▶ [QUOTED TEXT]:
Activism

What Park Slope BDS activists were up against: the full force of the Israel lobby

YuliParkSlope
Yuli Edelstein at the Park Slope Food
Co-op last December (Photo: Stop BDS at
the Park Slope Food Coop)

Advocates for Israel are crowing over their victory this week at the Park Slope Food Co-op, as a measure that would have put the question of boycotting Israeli products to a vote failed, 60-40.

But when you look closely at the forces aligned against the Park Slope Food Co-op Members for BDS, it becomes clear that the pro-BDS forces were outmatched in resources and political clout–which makes the 40% vote garnered that much more impressive. What would the vote have been without the distorting noise that preceded it?

The Jewish Week’s Doug Chandler reports on how the “drive to defeat a proposed boycott of Israeli goods…resembled an election campaign”:

One reason for the size of the crowd was the concerted effort mounted by a number of groups to boost the attendance of pro-Israel members of the co-op, said Poupko, director of Israel and international affairs at the Jewish Community Relations Council of New York.

JCRC worked with rabbis in Brownstone Brooklyn and More Hummus, Please, the co-op faction opposed to BDS, to draw attention to the vote and craft the right message, Poupko said. In essence, she added, the message conveyed the idea “that BDS does nothing to promote peace and that it’s bad for the co-op.”

Toward that end, the ad-hoc coalition of groups distributed flyers, posters, e-mail blasts and postcards with the same design and the same language. Aimed at appealing to a progressive audience, a large part of Brownstone Brooklyn, the material said, “Say yes to a Jewish state. Yes to a Palestinian state. No to BDS…”

In the past few days, JCRC also solicited statements from elected officials in the area denouncing the BDS movement, Poupko said. Among the nine leaders who provided statements are U.S. Reps. Jerrold Nadler and Yvette Clarke, both Democrats who represent parts of Brownstone Brooklyn.

So the loss for BDS advocates becomes a lot more clearer after reading that. They were up against the full force of the Israel lobby in New York, which successfully partnered with Park Slope-area “progressives” to defeat BDS activists.

The JCRC, as I’ve explained here, is an influential organization that has close ties to New York’s ruling establishment. The fact that they successfully solicited statements against BDS from elected officials, probably with little effort, is a demonstration of their influence. Their budget last year was over $3 million, and they are part of the Israel Action Network, the $6 million initiative created at the urging of the Israeli government that aims to combat BDS efforts.

The JCRC wasn’t the only organization that worked with anti-BDS Co-op members to defeat the measure for a referendum on boycotting Israeli products. The Anti-Defamation League and Stand With Us, the right-wing Israeli government-linked group, also played a role in organizing against BDS efforts, according to the Israel Action Network.

It was hardly a fair fight. Sure, pro-BDS members of the Co-op had some prominent backing from the likes of Alice Walker, but that’s hardly enough to combat the full force of the lobby, which successfully persuaded elected officials to come out strongly against the boycott. It’s likely the vote would have been a lot closer had Barbara Mazor, the leader of the Co-op’s anti-BDS “More Hummus, Please” group, not had the help of deep-pocketed and influential organizations.

▶ [AVAILABLE DATA]:
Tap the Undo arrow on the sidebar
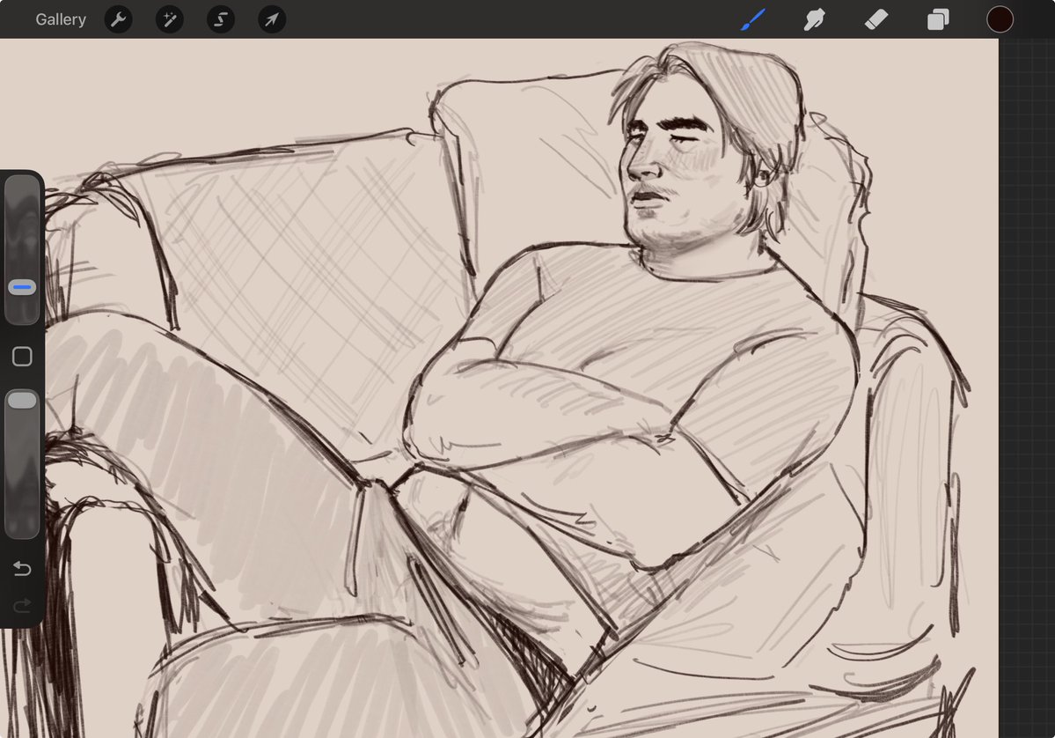The image size is (1055, 738). pos(22,569)
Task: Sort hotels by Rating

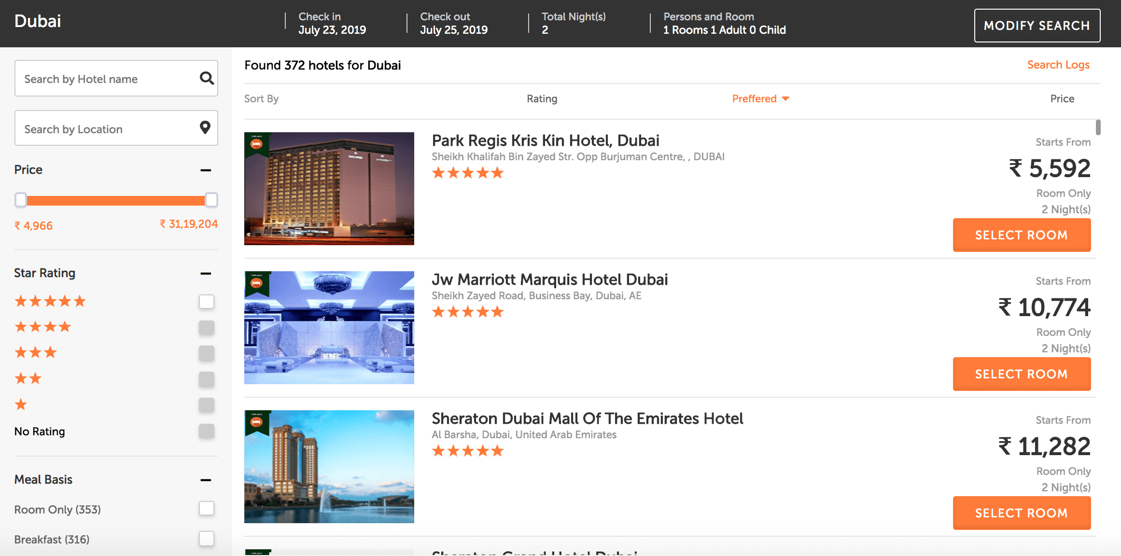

▶ [EXERCISE DETAILS]: Return the passage of the Park Slope Food Co-op article from "It was hardly" up to and including "and influential organizations.", copied word for word.

▶ [CORRECT RESULT]:
It was hardly a fair fight. Sure, pro-BDS members of the Co-op had some prominent backing from the likes of Alice Walker, but that’s hardly enough to combat the full force of the lobby, which successfully persuaded elected officials to come out strongly against the boycott. It’s likely the vote would have been a lot closer had Barbara Mazor, the leader of the Co-op’s anti-BDS “More Hummus, Please” group, not had the help of deep-pocketed and influential organizations.